Twitter Inc. zwrócił się do sądu w Delaware o nakazanie szefowi Tesli i SpaceX sfinalizowanie transakcji za uzgodnioną kwotę 54,20 dolarów za akcję serwisu. Suma, za którą Musk miał kupić platformę społecznościową sięgała łącznie 44 miliardów dolarów.
"Musk najwyraźniej wierzy, że on - w przeciwieństwie do każdej innej strony podlegającej prawu umów Delaware - może zmienić zdanie, zniszczyć firmę, zakłócić jej działalność, zniszczyć wartość akcjonariusza i wycofać się" - napisano w pozwie.
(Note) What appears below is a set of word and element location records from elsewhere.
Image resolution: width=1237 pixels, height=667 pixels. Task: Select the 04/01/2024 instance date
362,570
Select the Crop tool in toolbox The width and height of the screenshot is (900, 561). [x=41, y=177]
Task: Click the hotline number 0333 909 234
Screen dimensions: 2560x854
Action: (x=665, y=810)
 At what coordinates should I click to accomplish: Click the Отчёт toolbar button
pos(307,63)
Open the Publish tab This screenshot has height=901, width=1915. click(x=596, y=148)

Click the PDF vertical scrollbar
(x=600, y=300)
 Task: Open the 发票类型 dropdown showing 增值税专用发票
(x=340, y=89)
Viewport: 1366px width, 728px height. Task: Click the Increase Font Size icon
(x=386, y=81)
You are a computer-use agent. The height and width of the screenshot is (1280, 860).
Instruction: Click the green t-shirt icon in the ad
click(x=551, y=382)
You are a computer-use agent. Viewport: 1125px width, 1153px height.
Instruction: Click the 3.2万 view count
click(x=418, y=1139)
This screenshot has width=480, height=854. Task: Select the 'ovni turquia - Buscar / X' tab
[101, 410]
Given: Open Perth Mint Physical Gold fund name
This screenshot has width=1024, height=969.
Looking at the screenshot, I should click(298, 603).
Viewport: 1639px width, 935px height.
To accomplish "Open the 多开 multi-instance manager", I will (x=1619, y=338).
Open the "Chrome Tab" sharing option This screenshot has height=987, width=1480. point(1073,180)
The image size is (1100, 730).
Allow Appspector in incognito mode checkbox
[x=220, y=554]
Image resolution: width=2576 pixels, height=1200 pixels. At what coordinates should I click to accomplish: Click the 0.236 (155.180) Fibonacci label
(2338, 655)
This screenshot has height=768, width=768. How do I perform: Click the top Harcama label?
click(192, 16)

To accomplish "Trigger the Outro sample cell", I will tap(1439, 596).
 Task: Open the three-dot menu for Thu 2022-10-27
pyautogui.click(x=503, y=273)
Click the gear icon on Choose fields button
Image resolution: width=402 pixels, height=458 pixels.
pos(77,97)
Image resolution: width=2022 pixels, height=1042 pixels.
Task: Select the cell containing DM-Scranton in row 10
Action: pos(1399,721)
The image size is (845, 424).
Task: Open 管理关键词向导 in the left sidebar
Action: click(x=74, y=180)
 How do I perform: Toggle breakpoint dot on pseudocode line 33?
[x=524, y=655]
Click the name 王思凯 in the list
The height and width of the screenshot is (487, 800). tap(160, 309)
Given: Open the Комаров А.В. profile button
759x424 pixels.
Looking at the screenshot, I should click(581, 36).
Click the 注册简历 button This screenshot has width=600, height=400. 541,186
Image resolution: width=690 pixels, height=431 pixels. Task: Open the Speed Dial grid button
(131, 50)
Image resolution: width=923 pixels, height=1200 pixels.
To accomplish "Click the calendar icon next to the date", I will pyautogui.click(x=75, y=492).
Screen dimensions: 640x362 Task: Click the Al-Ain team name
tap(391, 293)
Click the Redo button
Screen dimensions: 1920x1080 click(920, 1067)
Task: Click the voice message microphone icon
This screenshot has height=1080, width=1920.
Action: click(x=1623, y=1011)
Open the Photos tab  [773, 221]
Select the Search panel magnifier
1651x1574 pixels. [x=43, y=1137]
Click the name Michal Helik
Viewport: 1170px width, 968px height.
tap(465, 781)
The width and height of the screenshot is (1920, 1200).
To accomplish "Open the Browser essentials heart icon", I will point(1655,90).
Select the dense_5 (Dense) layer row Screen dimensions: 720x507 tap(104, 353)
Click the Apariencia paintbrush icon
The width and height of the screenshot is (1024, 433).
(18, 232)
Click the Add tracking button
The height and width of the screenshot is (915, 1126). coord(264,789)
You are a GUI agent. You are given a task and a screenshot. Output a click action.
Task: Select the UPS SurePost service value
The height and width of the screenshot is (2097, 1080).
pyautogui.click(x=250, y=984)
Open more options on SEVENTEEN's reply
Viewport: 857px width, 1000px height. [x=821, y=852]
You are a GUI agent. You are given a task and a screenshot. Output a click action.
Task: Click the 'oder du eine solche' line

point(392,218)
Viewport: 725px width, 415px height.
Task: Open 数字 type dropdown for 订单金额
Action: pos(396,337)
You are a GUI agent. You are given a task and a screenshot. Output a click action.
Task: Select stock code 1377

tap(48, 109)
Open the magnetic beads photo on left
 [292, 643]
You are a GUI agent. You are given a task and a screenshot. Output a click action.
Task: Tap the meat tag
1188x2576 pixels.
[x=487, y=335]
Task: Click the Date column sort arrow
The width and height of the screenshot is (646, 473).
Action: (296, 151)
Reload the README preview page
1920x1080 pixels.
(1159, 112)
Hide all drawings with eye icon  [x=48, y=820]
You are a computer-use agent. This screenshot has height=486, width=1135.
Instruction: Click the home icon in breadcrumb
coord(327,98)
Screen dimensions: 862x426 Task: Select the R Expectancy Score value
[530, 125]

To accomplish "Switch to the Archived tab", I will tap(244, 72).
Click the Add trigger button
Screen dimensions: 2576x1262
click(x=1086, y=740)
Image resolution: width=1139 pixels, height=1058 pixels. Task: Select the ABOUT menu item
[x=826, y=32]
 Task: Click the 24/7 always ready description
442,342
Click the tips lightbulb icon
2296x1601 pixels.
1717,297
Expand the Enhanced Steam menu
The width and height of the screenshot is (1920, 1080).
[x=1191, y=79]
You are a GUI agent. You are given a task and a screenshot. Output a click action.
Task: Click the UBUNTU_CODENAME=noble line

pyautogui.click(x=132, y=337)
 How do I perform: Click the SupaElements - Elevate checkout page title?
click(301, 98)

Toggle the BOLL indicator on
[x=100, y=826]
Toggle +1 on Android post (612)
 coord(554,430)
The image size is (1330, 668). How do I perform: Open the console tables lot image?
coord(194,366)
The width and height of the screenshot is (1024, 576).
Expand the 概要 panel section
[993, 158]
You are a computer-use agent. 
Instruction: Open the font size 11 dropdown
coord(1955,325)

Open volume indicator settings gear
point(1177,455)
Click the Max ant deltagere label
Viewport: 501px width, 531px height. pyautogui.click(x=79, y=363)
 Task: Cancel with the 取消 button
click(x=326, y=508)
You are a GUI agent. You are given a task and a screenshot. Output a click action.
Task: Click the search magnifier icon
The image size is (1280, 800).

Elon Musk wycofał się z kupna Twittera
Elon Musk wycofał się w piątek z kupna Twittera, a zarząd serwisu postanowił go pozwać za tę decyzję i domagać się wielu miliardów dolarów odszkodowania. W liście do zarządu serwisu Musk napisał, że kończy porozumienie w sprawie zakupu sieci społecznościowej z powodu "fałszywych i wprowadzających w błąd" informacji o firmie.
Po decyzji Muska notowania Twittera na giełdzie spadły o ponad sześć proc., a serwis zaczął się skarżyć na utratę zaufania inwestorów i wykruszanie się reklamodawców.
Obie strony umowy zobowiązały się wypłacić odszkodowanie w wysokości do miliarda dolarów, gdyby transakcja nie została sfinalizowana ze względów, które nie zostały w niej przewidziane.